Founded as a bookkeeping automation company, Toronto-based FinTech firm Paperstack pivoted into e-commerce lending last year when the economy was beginning to deteriorate.

In January 2022, Paperstack began offering revenue-based financing to online sellers. It fuelled its first million dollars worth of loans using a combination of equity funding, personal savings, and traditional bank loans (both personal and business) obtained by company co-founders, CEO Assel Beglinova and CTO Vadim Lidich.

“Securing financing is much more challenging across the board.”
-Vadim Lidich, Paperstack

Since then, economic conditions have worsened and traditional financial institutions have tightened up their underwriting amid a flurry of market headwinds, and larger FinTechs focused on e-commerce lending, like Clearco and Wayflyer, which Paperstack competes with, have struggled.
 

Amid this challenging market environment, Paperstack sees “a lot of opportunity” to expand its e-commerce lending operations and help fill the gap as other players cut back, and the startup has closed $9 million CAD in equity and debt hoping to do just that.

Founded in 2021, Paperstack is a revenue-based financing startup headquartered in Toronto with an office in New York. The startup provides working capital to e-commerce brands across North America, which use this funding to purchase inventory, invest in advertising, and hire.
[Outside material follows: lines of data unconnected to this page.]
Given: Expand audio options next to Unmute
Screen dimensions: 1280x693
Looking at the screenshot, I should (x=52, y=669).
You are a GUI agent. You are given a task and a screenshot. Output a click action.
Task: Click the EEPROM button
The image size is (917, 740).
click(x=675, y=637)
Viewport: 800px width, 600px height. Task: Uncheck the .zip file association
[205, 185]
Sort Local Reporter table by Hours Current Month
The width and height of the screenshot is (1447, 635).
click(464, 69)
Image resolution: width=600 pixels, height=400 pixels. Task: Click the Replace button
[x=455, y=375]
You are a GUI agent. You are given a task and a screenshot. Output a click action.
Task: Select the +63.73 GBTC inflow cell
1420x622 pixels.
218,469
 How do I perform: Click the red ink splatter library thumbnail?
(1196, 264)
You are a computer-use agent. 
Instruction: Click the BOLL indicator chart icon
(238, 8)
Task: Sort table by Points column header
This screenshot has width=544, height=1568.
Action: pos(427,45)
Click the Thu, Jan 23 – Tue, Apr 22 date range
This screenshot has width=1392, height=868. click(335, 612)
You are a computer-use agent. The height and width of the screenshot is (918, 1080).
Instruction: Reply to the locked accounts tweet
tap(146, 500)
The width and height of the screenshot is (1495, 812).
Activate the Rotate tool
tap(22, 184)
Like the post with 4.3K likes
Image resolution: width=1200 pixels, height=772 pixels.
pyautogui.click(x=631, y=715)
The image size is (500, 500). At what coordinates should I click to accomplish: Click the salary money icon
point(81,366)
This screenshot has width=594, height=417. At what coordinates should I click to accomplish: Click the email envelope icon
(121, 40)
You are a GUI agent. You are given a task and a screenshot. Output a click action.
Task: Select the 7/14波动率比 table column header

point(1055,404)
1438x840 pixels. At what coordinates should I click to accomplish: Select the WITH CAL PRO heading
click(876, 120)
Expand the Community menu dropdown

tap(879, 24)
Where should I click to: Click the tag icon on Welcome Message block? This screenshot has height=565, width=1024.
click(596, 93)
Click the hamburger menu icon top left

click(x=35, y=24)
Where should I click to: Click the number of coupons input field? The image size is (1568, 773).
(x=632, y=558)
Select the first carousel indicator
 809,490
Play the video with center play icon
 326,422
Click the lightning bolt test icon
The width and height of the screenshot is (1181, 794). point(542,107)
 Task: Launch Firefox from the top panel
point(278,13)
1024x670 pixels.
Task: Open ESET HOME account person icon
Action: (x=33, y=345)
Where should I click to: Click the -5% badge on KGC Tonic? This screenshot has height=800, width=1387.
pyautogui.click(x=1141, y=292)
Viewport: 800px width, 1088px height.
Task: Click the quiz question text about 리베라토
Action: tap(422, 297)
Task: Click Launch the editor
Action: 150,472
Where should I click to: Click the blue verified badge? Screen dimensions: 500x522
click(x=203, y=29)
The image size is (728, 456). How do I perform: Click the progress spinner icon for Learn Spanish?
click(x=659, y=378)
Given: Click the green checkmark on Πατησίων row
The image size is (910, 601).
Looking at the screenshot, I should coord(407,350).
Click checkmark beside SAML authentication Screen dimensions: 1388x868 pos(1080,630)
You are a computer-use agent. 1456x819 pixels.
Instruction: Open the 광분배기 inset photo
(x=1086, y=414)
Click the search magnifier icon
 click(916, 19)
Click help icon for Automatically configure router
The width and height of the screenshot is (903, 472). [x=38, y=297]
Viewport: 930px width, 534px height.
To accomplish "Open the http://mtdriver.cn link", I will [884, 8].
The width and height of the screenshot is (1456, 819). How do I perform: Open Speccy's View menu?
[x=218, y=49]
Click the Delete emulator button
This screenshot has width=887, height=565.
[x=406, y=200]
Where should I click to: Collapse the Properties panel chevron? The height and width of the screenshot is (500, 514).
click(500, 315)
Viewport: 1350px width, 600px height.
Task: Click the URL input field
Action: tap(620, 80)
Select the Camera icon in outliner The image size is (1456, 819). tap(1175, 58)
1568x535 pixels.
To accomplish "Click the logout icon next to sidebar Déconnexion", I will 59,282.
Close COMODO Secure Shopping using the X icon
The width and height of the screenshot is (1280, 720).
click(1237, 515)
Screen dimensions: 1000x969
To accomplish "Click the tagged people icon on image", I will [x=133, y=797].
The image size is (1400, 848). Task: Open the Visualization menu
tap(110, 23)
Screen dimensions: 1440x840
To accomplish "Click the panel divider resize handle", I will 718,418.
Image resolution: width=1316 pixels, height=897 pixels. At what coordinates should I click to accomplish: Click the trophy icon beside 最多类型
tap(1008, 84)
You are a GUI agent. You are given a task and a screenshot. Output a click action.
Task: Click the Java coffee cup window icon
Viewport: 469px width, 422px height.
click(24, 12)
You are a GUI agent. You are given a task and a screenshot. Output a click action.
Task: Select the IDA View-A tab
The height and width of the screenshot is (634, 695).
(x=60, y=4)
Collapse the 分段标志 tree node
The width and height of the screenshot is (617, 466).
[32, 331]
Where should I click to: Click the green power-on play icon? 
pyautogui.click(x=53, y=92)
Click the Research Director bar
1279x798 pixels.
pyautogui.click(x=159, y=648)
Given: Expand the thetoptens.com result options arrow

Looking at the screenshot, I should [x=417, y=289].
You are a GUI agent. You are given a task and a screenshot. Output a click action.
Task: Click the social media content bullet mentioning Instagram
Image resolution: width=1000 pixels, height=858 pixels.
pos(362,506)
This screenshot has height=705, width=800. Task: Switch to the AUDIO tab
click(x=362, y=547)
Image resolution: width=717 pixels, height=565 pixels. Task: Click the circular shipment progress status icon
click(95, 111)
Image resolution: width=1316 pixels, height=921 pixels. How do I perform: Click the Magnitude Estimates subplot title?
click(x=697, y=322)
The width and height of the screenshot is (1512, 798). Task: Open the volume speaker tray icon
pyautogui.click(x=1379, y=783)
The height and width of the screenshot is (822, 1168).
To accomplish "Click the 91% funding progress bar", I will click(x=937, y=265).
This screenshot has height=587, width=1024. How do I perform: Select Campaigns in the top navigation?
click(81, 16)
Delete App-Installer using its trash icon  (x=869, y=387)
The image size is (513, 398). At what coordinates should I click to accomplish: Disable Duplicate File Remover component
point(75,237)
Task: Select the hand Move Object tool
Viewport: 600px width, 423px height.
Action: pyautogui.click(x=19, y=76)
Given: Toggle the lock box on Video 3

Paperstack focuses on private-label brands that sell high-margin products on platforms like Shopify, Amazon, Etsy, and WooCommerce, as well as wholesale and retail channels. The startup serves brands with over $250,000 in annual sales, including Desert Farms, EATABLE, and Thrilling Foods.

In an interview with BetaKit, Lidich noted that the $9 million round involved a “pretty substantial lending facility,” but declined to disclose the amount or how much of this total consisted of equity. The CTO noted that Paperstack plans to use this credit facility to support the company’s operations and build up its lending portfolio.

The financing, which Paperstack classified only as an “investment round,” closed in late December, and comes about a year and a half after the startup closed $250,000 in pre-seed funding—back when its focus was on bookkeeping and tax filing tech.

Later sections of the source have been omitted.